Помните Миссис-Гарри-Стеллер-Смит?

Старуха заглохла и покосилась на пустую клетку.

– Ты же мне обещал… – начала она и прямо посинела, вот ужас-то.

– Может, – говорю, – обещал, а может, и нет. Вы поступили не по-христиански, обманув Юнис, однако же, если кое-кто оставит кое-кого в покое, то я, возможно, обо всем забуду.

И что вы думаете? Убралась она из гостиной тише воды ниже травы – чего еще желать? Прилег я на диван, в жизни не видал такой мерзкой рухляди. Диван этот – из гарнитура, который Юнис приобрела в тысяча девятьсот двенадцатом году в Атланте за две тыщи баксов наличными – ну, опять же, это она так говорит. Гарнитур обит черным плюшем с зелеными загогулинами и воняет мокрой курицей. В углу гостиной стоит необъятных размеров стол, который служит постаментом для портретов матери и отца Ю. и О.-Э. Папаша вроде даже солидный человек, но сдается мне (строго между нами), что у него в роду затесались черные. В Гражданскую войну он сражался в чине капитана – это я твердо усвоил благодаря сабле, которая красовалась над камином; сейчас и до нее дойдет речь. А мамаша с виду какая-то пришибленная, дурковатая – Оливия-Энн как раз в нее пошла, хотя у матери вид более достойный.

Только я задремал – слышу вопли Юнис:

– Где он? Где он?

И в следующий миг вижу, как она – бегемотиха такая, да еще руки в боки, – загородила собой дверной проем, а за спиной у нее все стадо копытится: Блюбелл, Оливия-Энн и Мардж.

Несколько секунд Юнис притопывала толстой босой ногой и обдувала жирную рожу картонной репродукцией с видом Ниагарского водопада.

– Где они? Где мои кровные сто долларов, которые он стянул, злоупотребляя моей доверчивостью?

– Ну, это уже ни в какие ворота не лезет. Мое терпение лопнуло, – выговорил я, но из-за жары так разомлел, что не смог без промедления вскочить с дивана.

– Сейчас у тебя кое-что другое лопнет, – голосит она, а у самой зенки вот-вот из орбит вылезут. – Деньги эти скоплены мне на похороны, и я требую их вернуть. Сразу видать: такой и мертвого оберет – не побрезгует.

– Так, может, это не он, – промямлила Мардж.

– А вас, девушка, не спрашивают, – отрезала Оливия-Энн.

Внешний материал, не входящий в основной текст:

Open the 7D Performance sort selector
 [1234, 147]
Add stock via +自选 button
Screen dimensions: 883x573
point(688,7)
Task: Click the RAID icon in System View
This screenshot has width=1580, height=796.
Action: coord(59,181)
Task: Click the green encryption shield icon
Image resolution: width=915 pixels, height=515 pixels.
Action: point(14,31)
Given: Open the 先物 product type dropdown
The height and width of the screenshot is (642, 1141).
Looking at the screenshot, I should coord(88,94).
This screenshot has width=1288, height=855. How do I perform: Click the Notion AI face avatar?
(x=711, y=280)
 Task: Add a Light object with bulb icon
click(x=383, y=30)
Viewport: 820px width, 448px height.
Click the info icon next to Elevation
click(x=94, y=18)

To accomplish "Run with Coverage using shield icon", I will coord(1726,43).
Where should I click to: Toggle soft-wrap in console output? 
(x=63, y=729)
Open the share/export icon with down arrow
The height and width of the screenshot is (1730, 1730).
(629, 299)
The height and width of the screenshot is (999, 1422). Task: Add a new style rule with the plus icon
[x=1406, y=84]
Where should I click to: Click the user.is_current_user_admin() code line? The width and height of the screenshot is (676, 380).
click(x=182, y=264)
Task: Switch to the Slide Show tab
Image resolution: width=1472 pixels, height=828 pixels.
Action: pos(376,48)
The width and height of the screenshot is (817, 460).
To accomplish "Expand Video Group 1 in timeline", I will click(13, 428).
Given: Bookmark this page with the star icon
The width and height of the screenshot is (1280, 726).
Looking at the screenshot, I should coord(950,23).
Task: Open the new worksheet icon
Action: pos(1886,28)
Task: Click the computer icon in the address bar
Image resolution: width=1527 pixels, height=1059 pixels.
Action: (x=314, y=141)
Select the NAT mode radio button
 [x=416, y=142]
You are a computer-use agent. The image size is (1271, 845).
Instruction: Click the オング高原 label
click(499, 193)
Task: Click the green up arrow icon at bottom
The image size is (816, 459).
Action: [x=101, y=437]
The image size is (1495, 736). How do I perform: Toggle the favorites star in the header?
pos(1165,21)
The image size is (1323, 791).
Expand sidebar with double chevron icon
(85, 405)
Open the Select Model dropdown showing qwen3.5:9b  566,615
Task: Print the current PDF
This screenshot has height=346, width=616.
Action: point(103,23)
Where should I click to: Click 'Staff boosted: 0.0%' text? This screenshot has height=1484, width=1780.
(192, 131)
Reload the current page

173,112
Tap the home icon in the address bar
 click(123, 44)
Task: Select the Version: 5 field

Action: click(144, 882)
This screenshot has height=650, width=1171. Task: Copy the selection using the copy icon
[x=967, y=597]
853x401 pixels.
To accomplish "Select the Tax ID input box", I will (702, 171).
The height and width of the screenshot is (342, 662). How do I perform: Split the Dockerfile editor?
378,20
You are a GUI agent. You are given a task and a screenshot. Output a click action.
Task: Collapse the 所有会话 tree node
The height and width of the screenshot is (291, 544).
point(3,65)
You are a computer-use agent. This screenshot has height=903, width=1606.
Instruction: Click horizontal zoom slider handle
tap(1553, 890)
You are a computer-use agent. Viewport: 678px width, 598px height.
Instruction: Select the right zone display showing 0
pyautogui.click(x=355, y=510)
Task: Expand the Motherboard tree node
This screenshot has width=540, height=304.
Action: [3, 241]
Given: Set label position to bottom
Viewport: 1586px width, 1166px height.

– Это он, он стырил, как пить дать, – заключила Юнис. – Да вы в глаза ему загляните: черные, вороватые!

Я зевнул и ответил:

– Как говорят в суде, если одна сторона выдвигает ложные обвинения в адрес другой стороны, то первая сторона может быть заключена под стражу, даже если для защиты всех причастных лиц достаточно запереть первую сторону в психлечебнице штата.

– Бог правду видит, да не скоро скажет, – голосит Юнис.

– Сестрица, – распалилась Оливия-Энн, – коли не скоро, ужель мы без Него не управимся?

И Юнис как с цепи сорвалась – бросилась ко мне с неописуемым выражением лица, подметая пол своей хламидой. Оливия-Энн засеменила чуть позади, а Блюбелл взвыла так, что этот вой, наверное, долетел до Юфалы[8] и эхом вернулся обратно; Мардж тем временем стоит поодаль, заламывает руки и скулит:

– Ну пожалуйста, пупсик, отдай ты ей эти деньги.

В ответ я только и сказал:

– Et tu, Brute?[9] – (Это из Шекспира.)

– Нет, вы на него полюбуйтесь, – заводит Юнис, – отлеживает тут задницу изо дня в день, даже марки почтовой не лизнет.

– Жалкая личность, – кудахчет Оливия-Энн.

– Можно подумать, ребенка вынашивает он, а не бедная наша девочка, – продолжает Юнис.

А Блюбелл поддакивает:

– И то правда.

– Неужто, – говорю, – закопченные кастрюли пришли котелку за черноту пенять?

– И как этому мерзавцу наглости хватает оскорблять меня в моем же доме, где он проедается три месяца кряду? – орет Юнис.